Amino acid substitutions most significantly associated with increased fitness. Significance is defined as posterior mean / posterior standard deviation. Fitness is per 5.5 days (estimated generation time of the Wuhan (A) lineage (1, 19)). Final column: number of PANGO lineages in which each substitution emerged independently.

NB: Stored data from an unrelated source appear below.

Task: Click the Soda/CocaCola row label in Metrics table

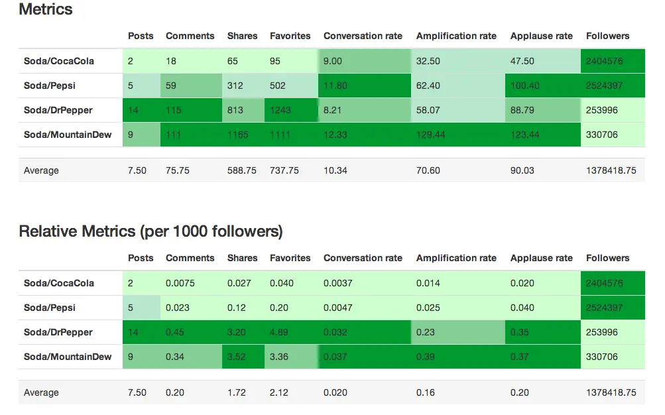Action: (x=59, y=61)
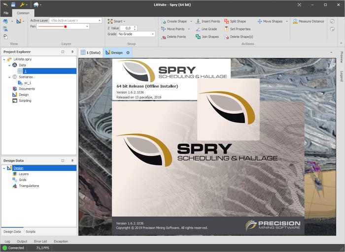Activate the Measure Distance tool
Screen dimensions: 345x252
coord(309,21)
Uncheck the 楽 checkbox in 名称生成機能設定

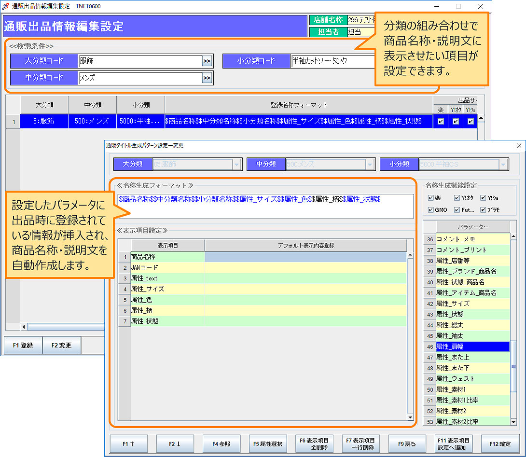click(x=430, y=197)
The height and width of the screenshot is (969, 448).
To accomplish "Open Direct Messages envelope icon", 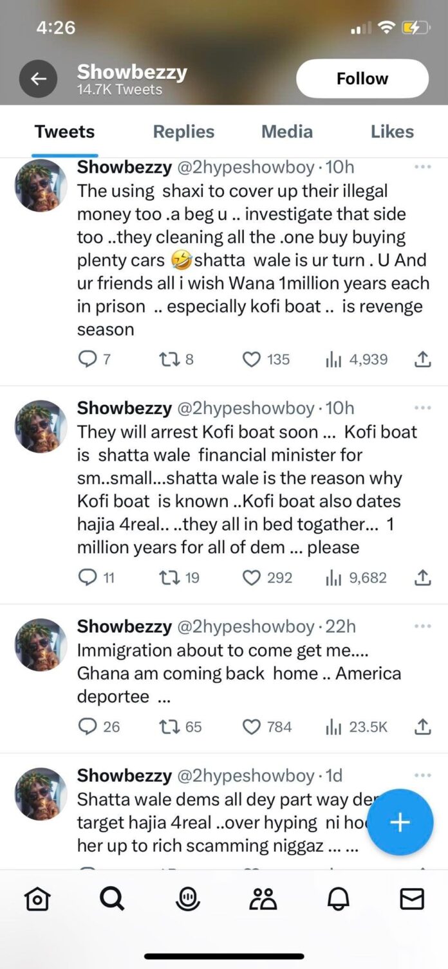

| Rank | Gene | Substitution | Fold Increase in Fitness | Number of Lineages |
|---|---|---|---|---|
| 1 | S | H655Y | 1.051 | 33 |
| 2 | S | T95I | 1.046 | 30 |
| 3 | ORF1a | P3395H | 1.039 | 5 |
| 4 | S | N764K | 1.040 | 6 |
| 5 | ORF1a | K856R | 1.039 | 2 |
| 6 | S | S371L | 1.041 | 3 |
| 7 | E | T91 | 1.040 | 5 |
| 8 | S | Q954H | 1.040 | 5 |
| 9 | ORF9b | P10S | 1.039 | 25 |
| 10 | S | L981F | 1.040 | 2 |
| 11 | N | P13L | 1.040 | 25 |
| 12 | S | G339D | 1.039 | 4 |
| 13 | S | S375F | 1.040 | 5 |
| 14 | S | S477N | 1.039 | 47 |
| 15 | S | N679K | 1.040 | 11 |
| 16 | S | S373P | 1.040 | 5 |
| 17 | M | Q19E | 1.039 | 5 |
| 18 | S | D796Y | 1.038 | 11 |
| 19 | S | N969K | 1.040 | 5 |
| 20 | S | T547K | 1.038 | 3 |
Figure 3.Manhattan plot of amino acid changes assessed in this study. A. Changes across the entire genome. B. Changes in the first 850 amino acids of S. In each of A-C the y axis shows effect size Δ log R, the estimated change in log relative fitness due to each amino acid change. The bottom three axes show the background density of all observed amino acid changes, the density of those associated with growth (weighted by |Δ log R|), and the ratio of the two. The top 55 amino acid changes are labeled. See Figure S13 for detailed views of S, N, ORF1a, and ORF1b. C. Changes in the first 250 amino acids of N. D. Structure of the spike-ACE2 complex (PDB: 7KNB). Spike subunits colored light blue, light orange, and gray. Top-ranked mutations are shown as red spheres. ACE2 is shown in magenta. E. Close-up view of the RBD interface. F. Top-ranked mutations in the N-terminal RNA-binding domain of N. Residues 44–180 of N (PDB: 7ACT) are shown in light blue. Amino acid positions corresponding to top mutations in this region are shown as red spheres. A 10-nt bound RNA is shown in gray.